I'm also going to miss Bass Pro Outdoor World.

Okay, I know it's a strange thing to miss, but I will. You can keep Cabelas. I love that this place is massive. It's got a shooting range inside it for heaven's sake. There's waterfalls and tanks of fish and a wildlife museum. On the way down to the boat gallery (yeah, where you go to view all the different kinds of boast you can by, in an indoor showroom) there's a giant enclosure with an alligator in it. That's intense.

I like to go there for camping gear. They carry quality hiking boots and some really nice clothes. My favorite pair of hiking pants came from there. If we're ever bored, its a great place to go and daydream. Why yes, I am a lesbian stereotype sometimes- its nice to think about the tents, subzero rated sleeping bags, utility knives, waterproof boots, etc, etc, that I would like to own. This is a great place for it. In the winter it's nice to head over to the little food area they have and grab a mug of coffee or cider and then settle down in front of the giant fireplace and rest. Those split wood rocking chairs are comfortable. As many great stores as they have up north, there won't be a Bass Pro in Portland.

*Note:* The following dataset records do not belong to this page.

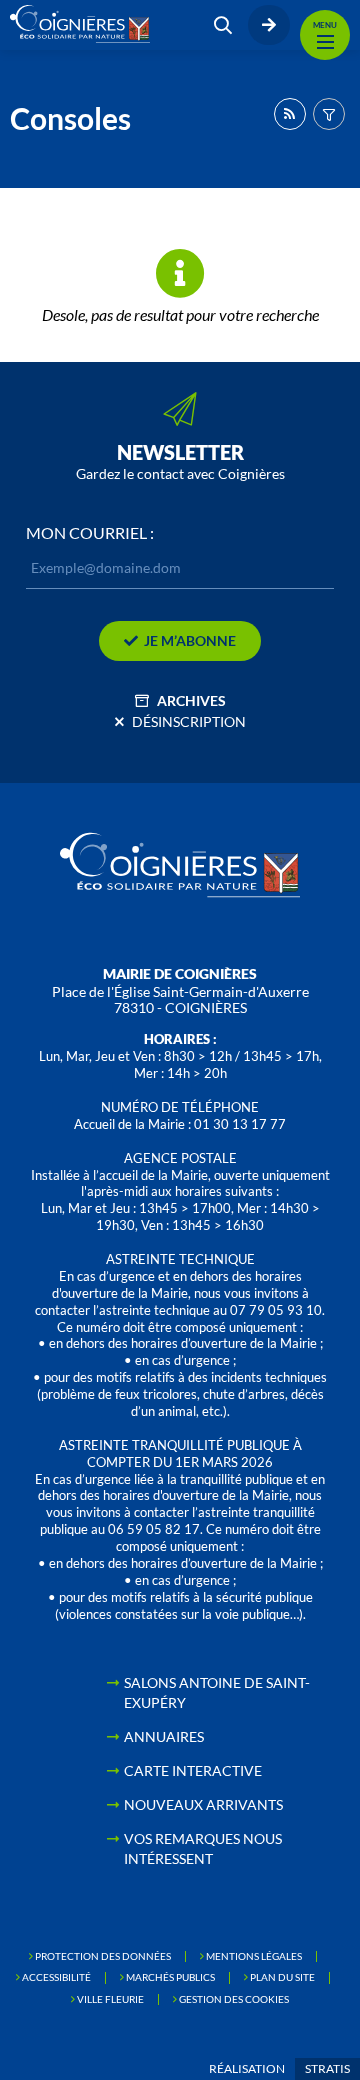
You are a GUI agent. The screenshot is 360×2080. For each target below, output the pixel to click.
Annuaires (164, 1736)
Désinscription (189, 721)
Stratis (327, 2068)
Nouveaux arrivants (203, 1804)
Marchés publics (170, 1977)
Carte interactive (193, 1770)
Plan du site (282, 1977)
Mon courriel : (90, 533)
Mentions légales (254, 1956)
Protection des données (103, 1956)
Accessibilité (56, 1977)
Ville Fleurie (110, 1999)
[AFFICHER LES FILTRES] (329, 114)
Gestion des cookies (234, 1999)
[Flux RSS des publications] (290, 114)
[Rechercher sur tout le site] (223, 25)
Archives (191, 700)
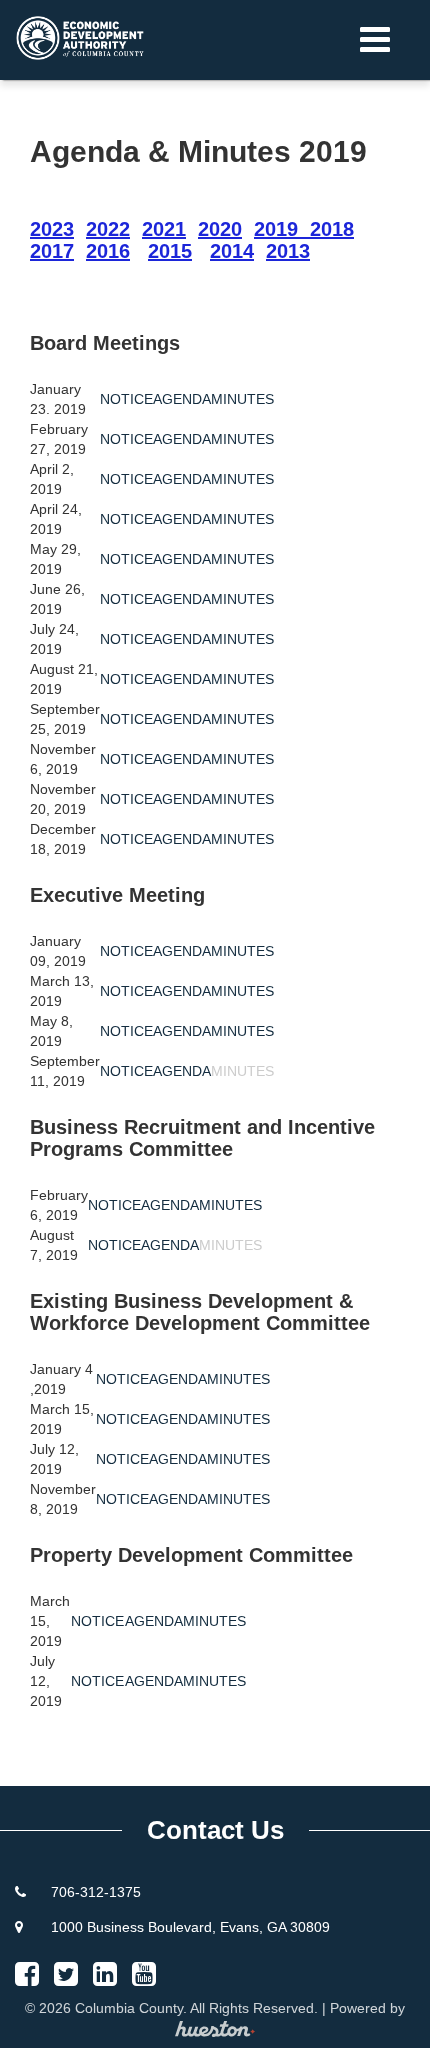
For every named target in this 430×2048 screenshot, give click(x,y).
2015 (170, 251)
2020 (220, 229)
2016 (108, 251)
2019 (276, 229)
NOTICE (126, 399)
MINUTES (242, 399)
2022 (108, 229)
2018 (332, 229)
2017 (52, 251)
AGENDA (182, 399)
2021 (164, 229)
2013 (288, 251)
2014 (232, 251)
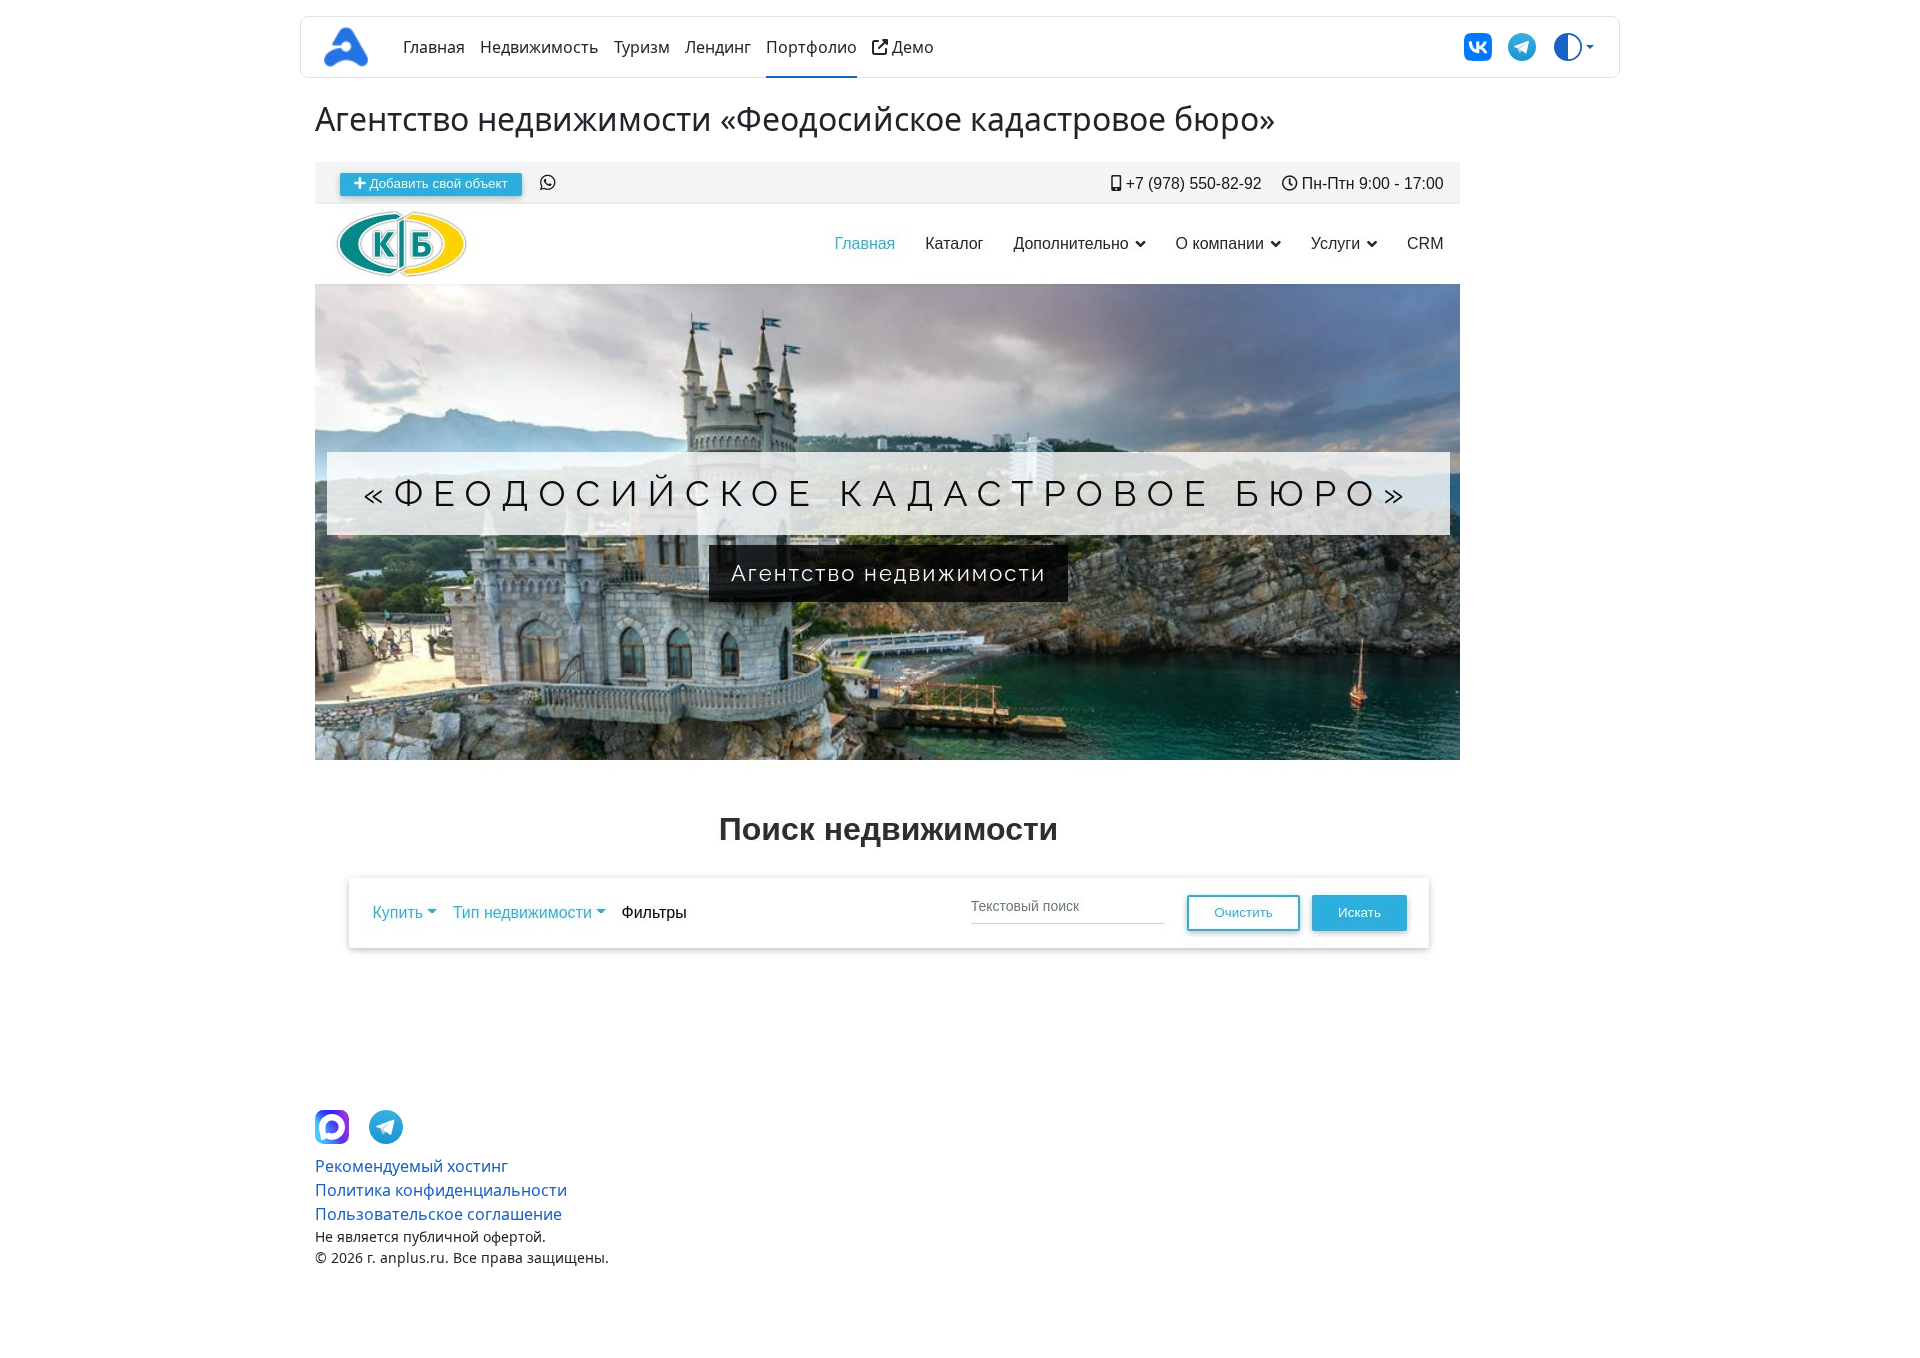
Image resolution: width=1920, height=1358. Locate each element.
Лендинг (718, 47)
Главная (434, 47)
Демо (911, 47)
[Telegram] (1522, 47)
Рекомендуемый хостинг (411, 1166)
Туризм (642, 47)
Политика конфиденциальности (441, 1190)
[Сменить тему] (1574, 47)
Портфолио (811, 47)
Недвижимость (539, 47)
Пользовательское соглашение (438, 1214)
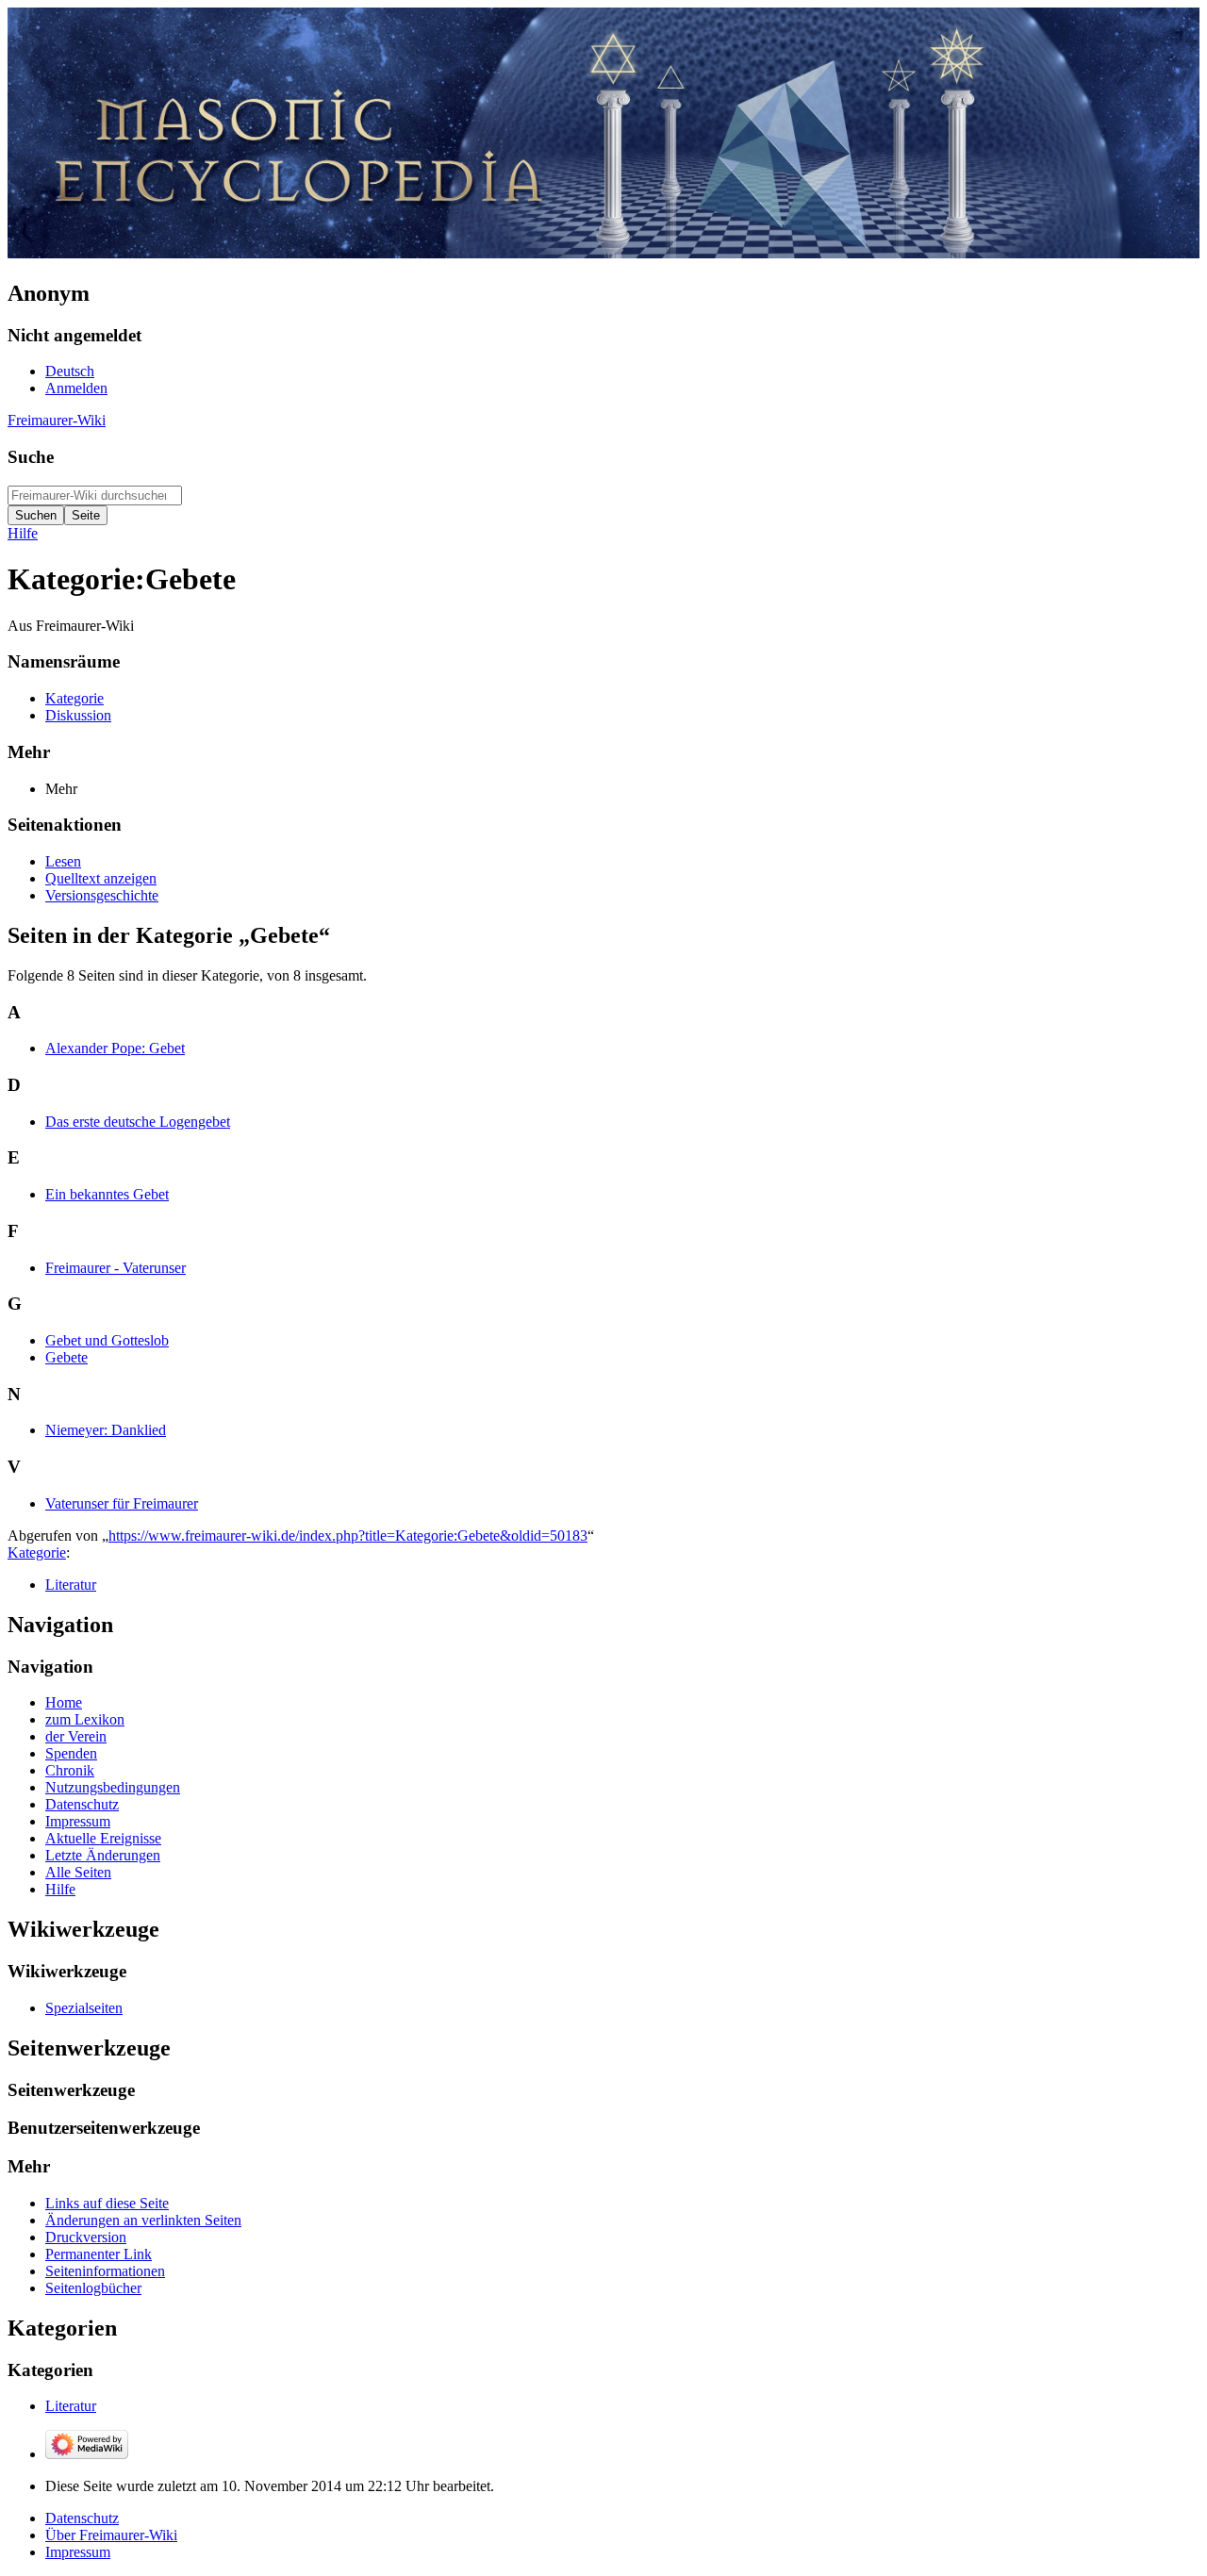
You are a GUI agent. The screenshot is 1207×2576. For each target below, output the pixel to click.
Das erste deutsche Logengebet (137, 1122)
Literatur (70, 1585)
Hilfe (23, 533)
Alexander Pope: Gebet (115, 1048)
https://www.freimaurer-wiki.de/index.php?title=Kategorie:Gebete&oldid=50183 (347, 1535)
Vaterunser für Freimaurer (121, 1503)
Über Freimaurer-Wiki (111, 2535)
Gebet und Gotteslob (107, 1340)
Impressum (77, 2552)
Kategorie (37, 1552)
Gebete (66, 1357)
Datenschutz (82, 2518)
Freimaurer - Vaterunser (115, 1268)
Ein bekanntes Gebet (107, 1194)
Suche (31, 457)
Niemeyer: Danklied (105, 1430)
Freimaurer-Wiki (57, 420)
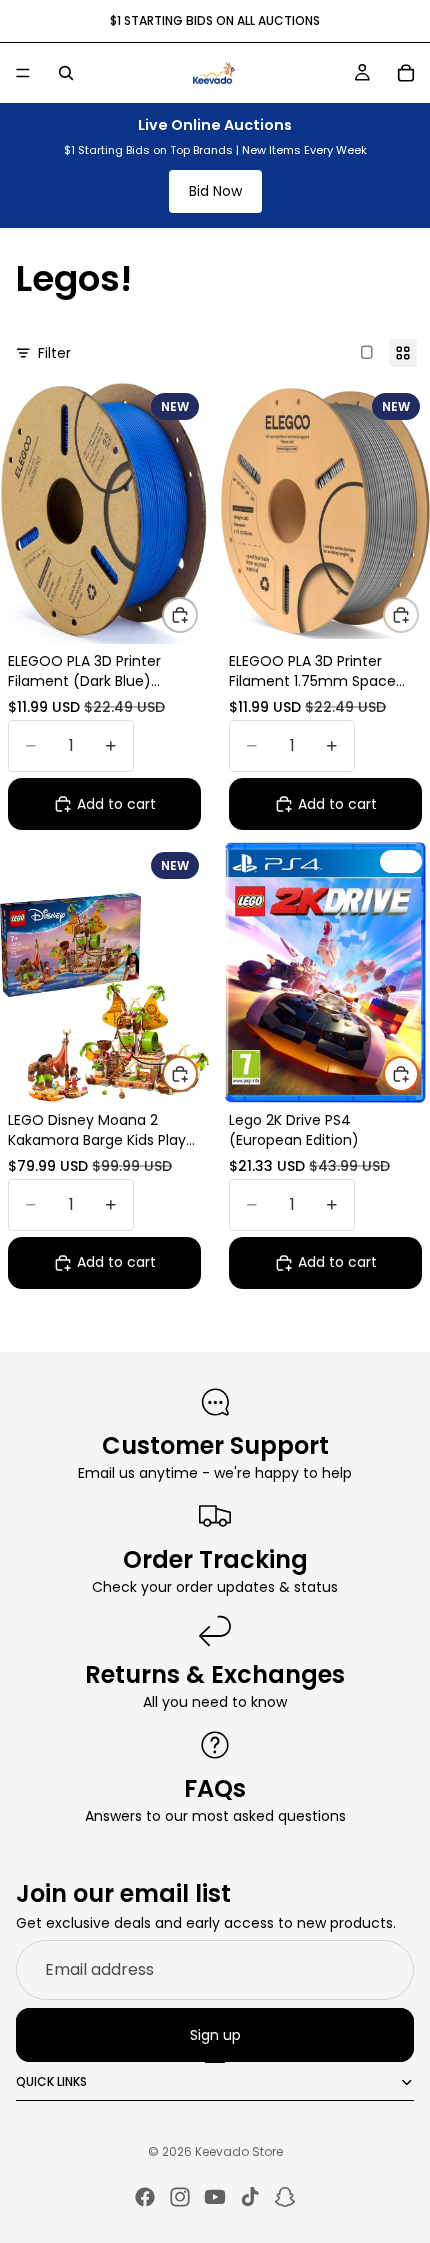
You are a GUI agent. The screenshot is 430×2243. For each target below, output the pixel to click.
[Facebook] (145, 2197)
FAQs (215, 1788)
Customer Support (215, 1445)
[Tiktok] (250, 2197)
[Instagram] (180, 2197)
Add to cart (116, 804)
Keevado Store (239, 2151)
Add (197, 615)
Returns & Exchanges (215, 1674)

I'm also going to miss the flea markets and thrift stores. I'm not saying that there won't be great ones there...but I have my favorites here. For some reason I think Bobcat and I are going to end up reminiscing about the days when we could find an English Walnut sideboard from the mid-1800's for less than three grand. I do. Because I know that's not normal. It will take some adjusting. And speaking of the things used and abused- I'll miss my favorite local used book dealer, where all the girls know me and ask about my writing and what I've been up to. The ones that chorus with me (when the new kid foolishly asks if I have trade credit) "She never brings them back." I say it every time. These are the girls who will laugh when I reach into my coat for the fistful of quarters I know is there and come up with a fistful of Starburst candies- and then gleefully take one when I offer the fistful to them. They know I'm cool. I'm going to miss that. Even if there is Powell's City of Books.

I can't think of many things I'll be sorry to leave behind....but those things...yeah. I might just miss them every now and again. I guess in a few years we'll see. Won't we?